Task requirements: When the line containing "Screen dimensions: 1026x492" is found in the data below, give it again along with every later line, exactly; drop the pictures.

Stored items:
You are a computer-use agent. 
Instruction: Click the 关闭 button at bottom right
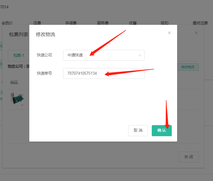(189, 157)
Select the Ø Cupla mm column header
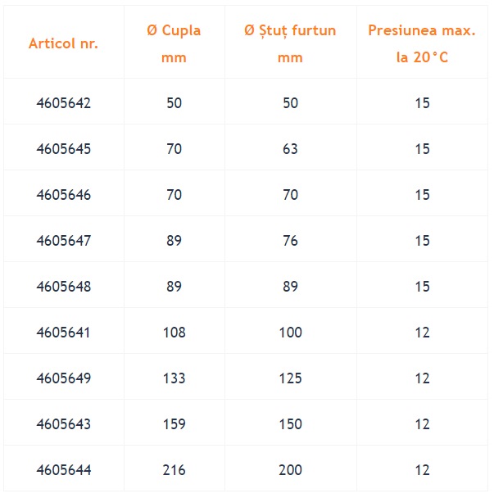 coord(174,44)
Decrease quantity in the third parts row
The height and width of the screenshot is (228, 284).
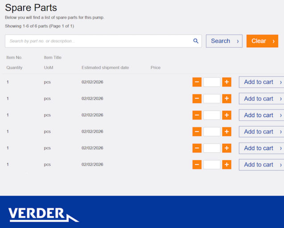tap(197, 115)
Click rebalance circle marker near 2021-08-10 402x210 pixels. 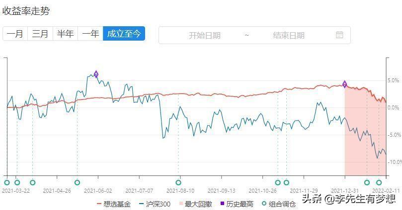pyautogui.click(x=178, y=183)
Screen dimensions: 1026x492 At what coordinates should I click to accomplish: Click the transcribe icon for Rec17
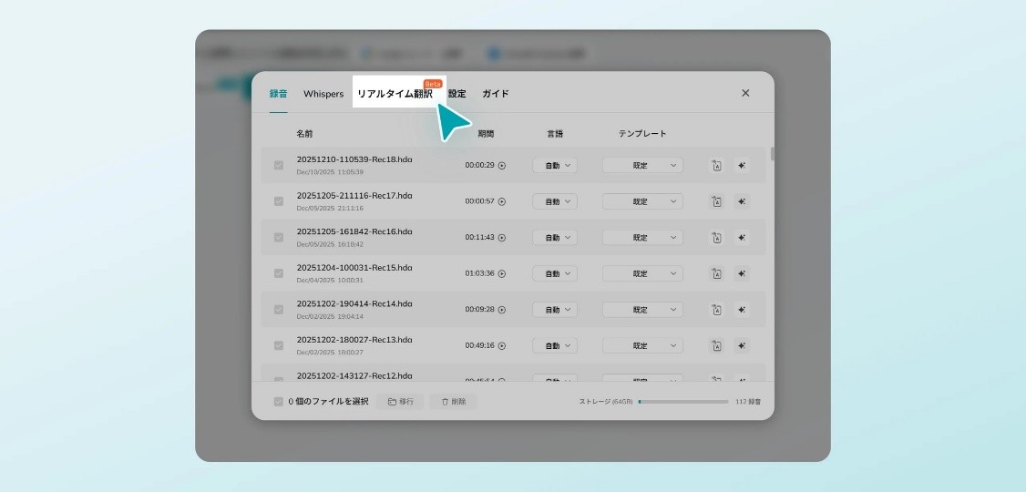click(717, 201)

Reply to the task:
Screen dimensions: 1026x492 At what coordinates should I click to accomplish: Click the transcribe icon for Rec17
click(717, 201)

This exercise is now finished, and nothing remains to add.